___ EXCERPTED PASSAGE

After reversion, the nuclear alert role on Okinawa increased and command and control aircraft continued to operate from the island. The U.S. continues to follow the policy of "neither confirm nor deny" regarding the present location of U.S. nuclear weapons and in many cases, of past locations.

==Subsequent developments==
Early in March 2010, a Government of Japan inquiry revealed the existence of secret agreements for nuclear weapons brought into Japan. The panel findings ended decades of official denial about the secret nuclear agreements in Japan.
The Liberal Democratic Party had been in power for the last 50 years. The long-ruling conservatives repeatedly denied the existence of pacts. In an effort by Prime Minister Yukio Hatoyama to restore public trust, the panel was set up by Japan's newly elected Democratic Party and its creation was motivated by an effort to increase transparency about the secret nuclear agreements with the U.S.

Japan's Foreign Minister Katsuya Okada revealed the findings of the panel and admitted that previous governments had lied to the Japanese public, over decades, about nuclear weapons agreements with the U.S. in violation of the country's non-nuclear principles. The pacts had been kept secret for over five decades over fears of public anger.

______
___ STORED DATA

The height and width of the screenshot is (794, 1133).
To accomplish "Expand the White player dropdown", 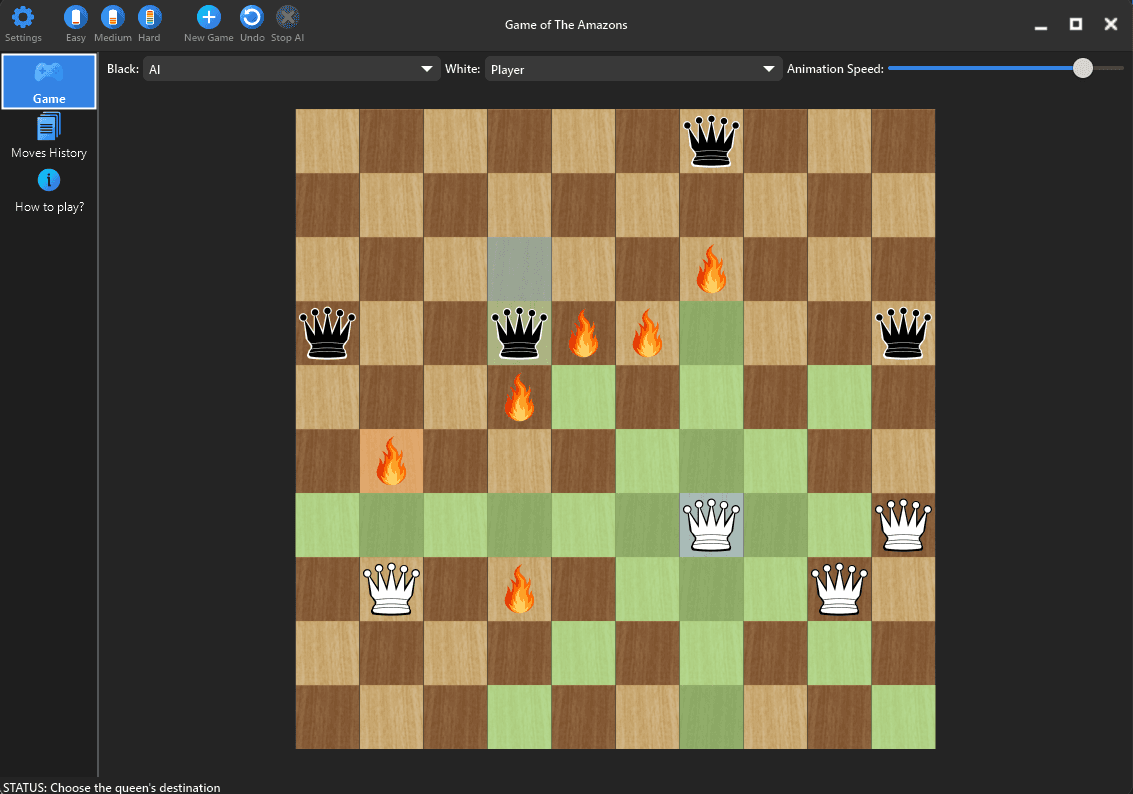I will [634, 69].
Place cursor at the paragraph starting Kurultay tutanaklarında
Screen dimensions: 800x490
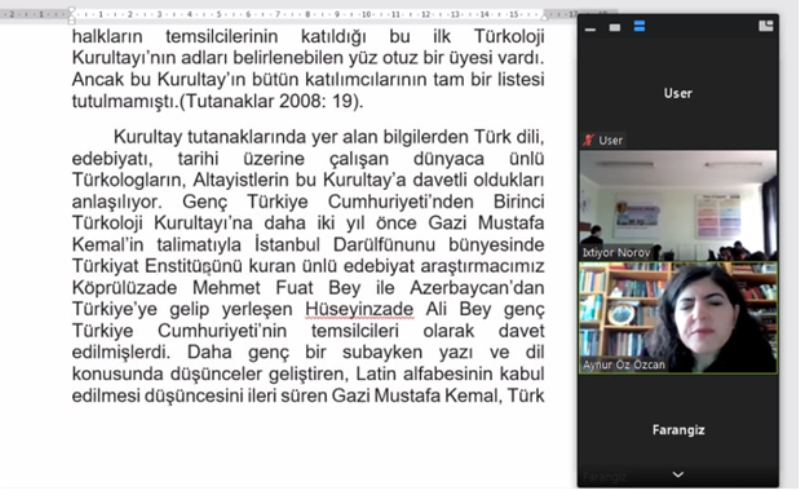[115, 137]
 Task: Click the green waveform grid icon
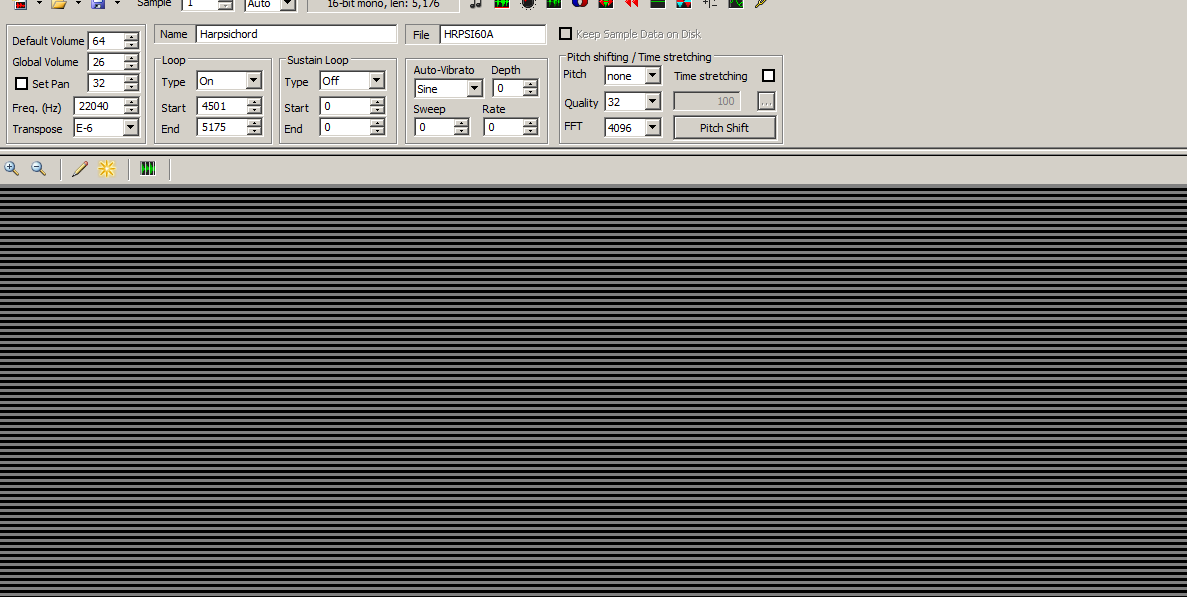click(x=148, y=169)
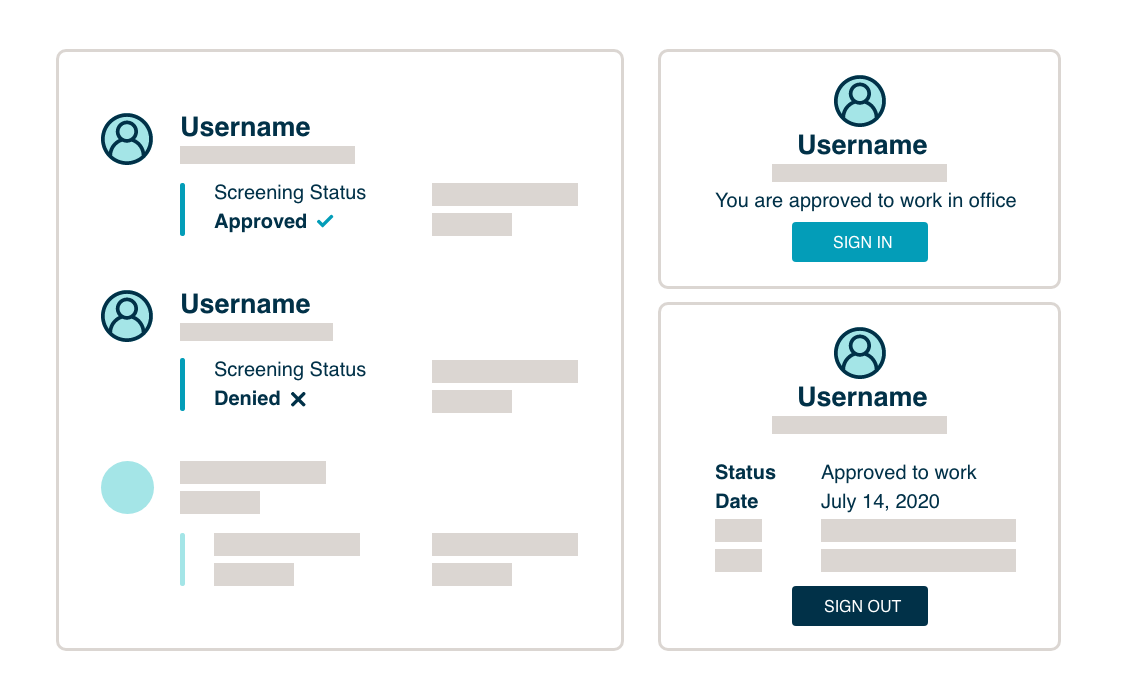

______

◆ TASK A
Transcribe the passage on Japan's secret nuclear agreements from "After reversion, the" to "of past locations.".
◆ TASK B
Summarize the passage on Japan's secret nuclear agreements in two sentences.
The rows have no connection to the passage about Japan's secret nuclear agreements.

◆ RESPONSE BOX A
After reversion, the nuclear alert role on Okinawa increased and command and control aircraft continued to operate from the island. The U.S. continues to follow the policy of "neither confirm nor deny" regarding the present location of U.S. nuclear weapons and in many cases, of past locations.

◆ RESPONSE BOX B
In March 2010, a Japanese government panel set up by the newly elected Democratic Party revealed secret agreements for nuclear weapons brought into Japan, ending decades of official denial by the long-ruling Liberal Democratic Party. Foreign Minister Katsuya Okada admitted that previous governments had lied to the public about these pacts with the U.S., which violated the country's non-nuclear principles and had been kept secret for over five decades over fears of public anger.